O cataclismo provocado pela apresentação de medidas fiscais aquém do esperado pelo governo, a expectativa de um forte protecionismo do presidente americano Donald Trump e a elevação da Selic ajudaram a afastar o investimento de estrangeiros da bolsa ao longo de 2024.
Números da B3 mostram que os investidores estrangeiros retiraram R$ 32,1 bilhões em recursos no segmento secundário da B3 (ações já listadas) em 2024. Essa foi a maior saída de capital da bolsa desse perfil de investidor desde 2020, no primeiro ano da pandemia, quando o déficit anual da categoria chegou a R$ 40,1 bilhões, de acordo com levantamento feito pelo Valor Data com dados da B3. Os dados excluem aberturas de capital (IPOs, na sigla em inglês) e “follow-ons” (ofertas subsequentes).
Investidores institucionais também realizaram mais saques do que aportes no ano passado, no mercado secundário. Em 2024, o déficit da categoria chegou a R$ 37,5 bilhões.
Segundo dados da B3, apenas investidores individuais terminaram 2024 com um superávit de R$ 30,8 bilhões em recursos no segmento secundário.
Michel Frankfurt, chefe da corretora do Scotiabank no Brasil, avalia que a vinda de fluxos mais expressivos de estrangeiros para a bolsa local parece pouco provável no curto prazo. “Não teremos grandes fluxos. Podemos ter alguma entrada para aproveitar pechinchas da bolsa, mas não temos uma ‘narrativa’ para surfar uma onda. Vai ser uma marola.”
Na avaliação do profissional, o Brasil parece “largado” na visão do estrangeiro.
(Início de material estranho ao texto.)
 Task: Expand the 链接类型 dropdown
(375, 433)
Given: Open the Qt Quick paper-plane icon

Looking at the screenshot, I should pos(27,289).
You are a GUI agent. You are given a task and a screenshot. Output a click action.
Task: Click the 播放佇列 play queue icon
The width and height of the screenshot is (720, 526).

Segundo ele, o país não conseguiu obter destaque do ponto de vista global de alocação e problemas internos, como a deterioração das contas públicas e a decepção de investidores com o pacote de corte de gastos, ajudaram a afastar de vez o investidor global.
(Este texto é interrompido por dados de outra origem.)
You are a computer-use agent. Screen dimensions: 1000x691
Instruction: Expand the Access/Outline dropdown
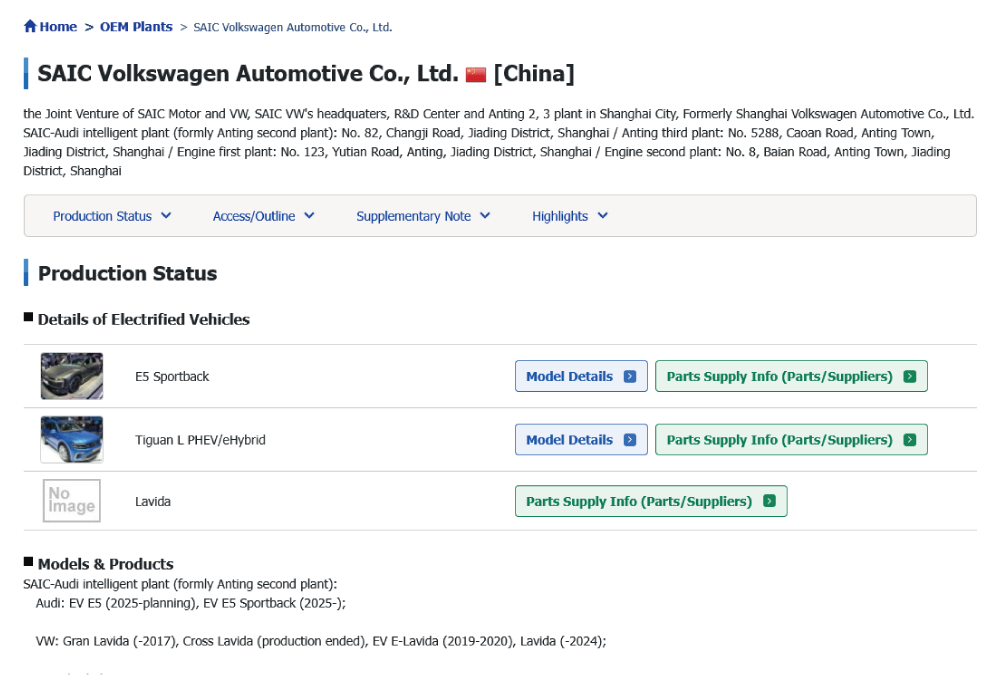tap(309, 216)
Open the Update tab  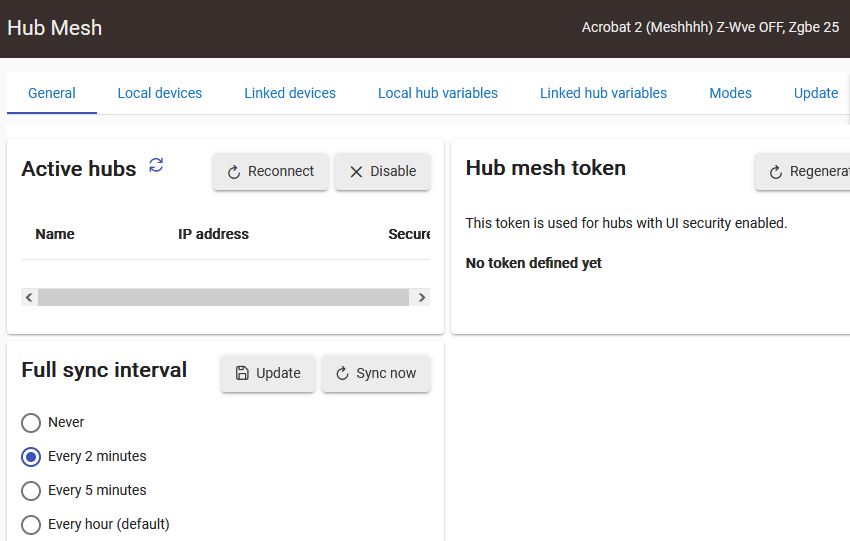[x=815, y=93]
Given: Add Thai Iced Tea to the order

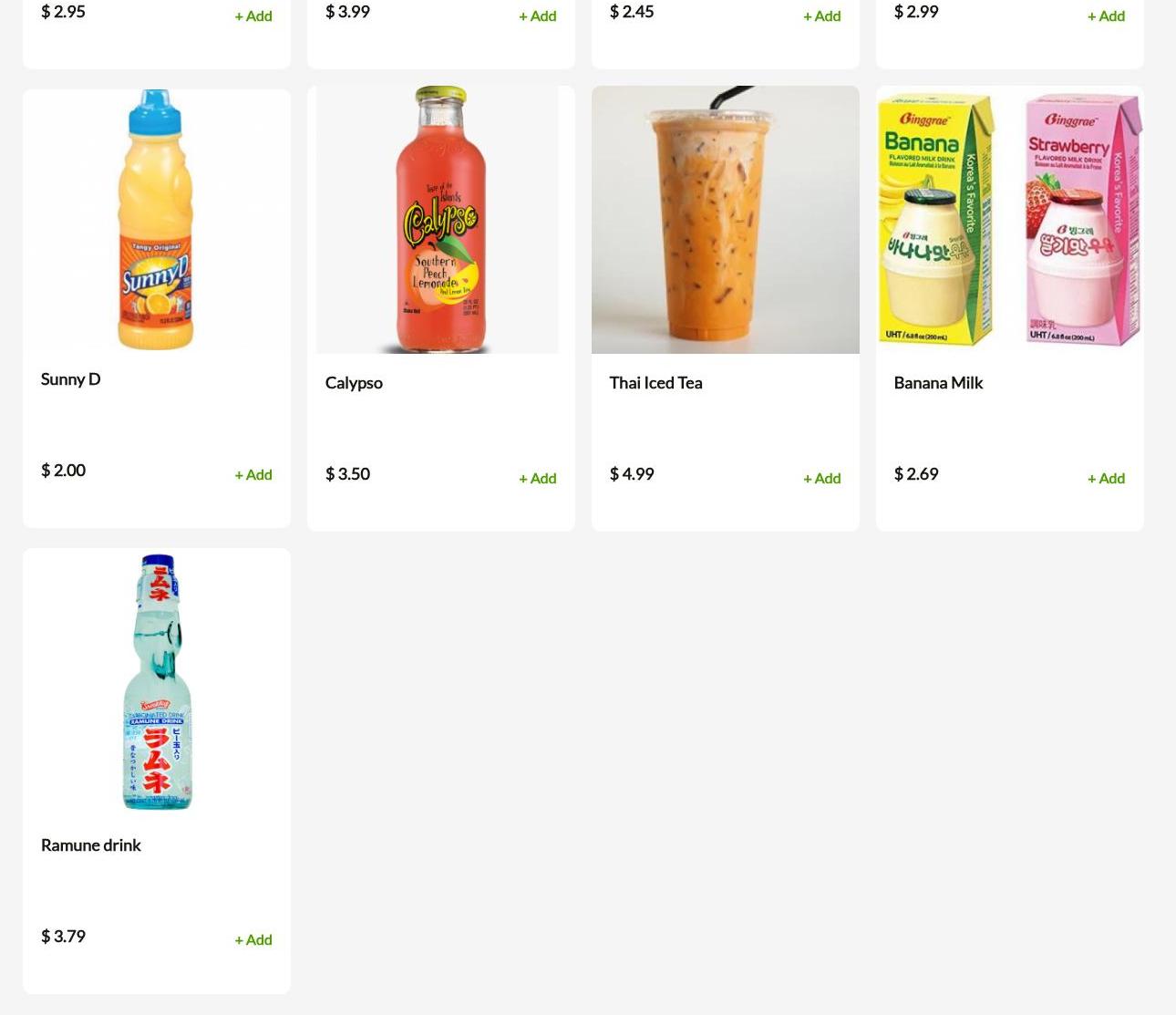Looking at the screenshot, I should point(822,478).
O ciclo econômico vicioso provocado pela frustração de agentes financeiros com o pacote de corte de gastos também foi citado com preocupação por analistas do HSBC, que rebaixaram na semana passada a recomendação de ações brasileiras de neutra para “underweight” (abaixo da média de mercado), em meio ao maior pessimismo com o país.
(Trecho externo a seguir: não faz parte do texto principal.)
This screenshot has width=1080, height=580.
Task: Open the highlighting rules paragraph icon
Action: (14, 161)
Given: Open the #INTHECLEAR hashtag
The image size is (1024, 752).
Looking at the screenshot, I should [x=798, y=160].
“Consideramos o Brasil uma ‘armadilha clássica’ de valor”, resumiram os especialistas Alastair Pinder, Nicole Inui e Herald van der Linde, em relatório.
Para os analistas do HSBC, é inegável que as ações brasileiras estejam baratas neste momento, com um preço sobre lucro projetado para 12 meses em 6,6 vezes, mas é “improvável” uma reavaliação dos ativos até que a Selic caía ou o retorno de títulos de renda fixa diminua, o que pode não ocorrer antes do segundo semestre de 2025.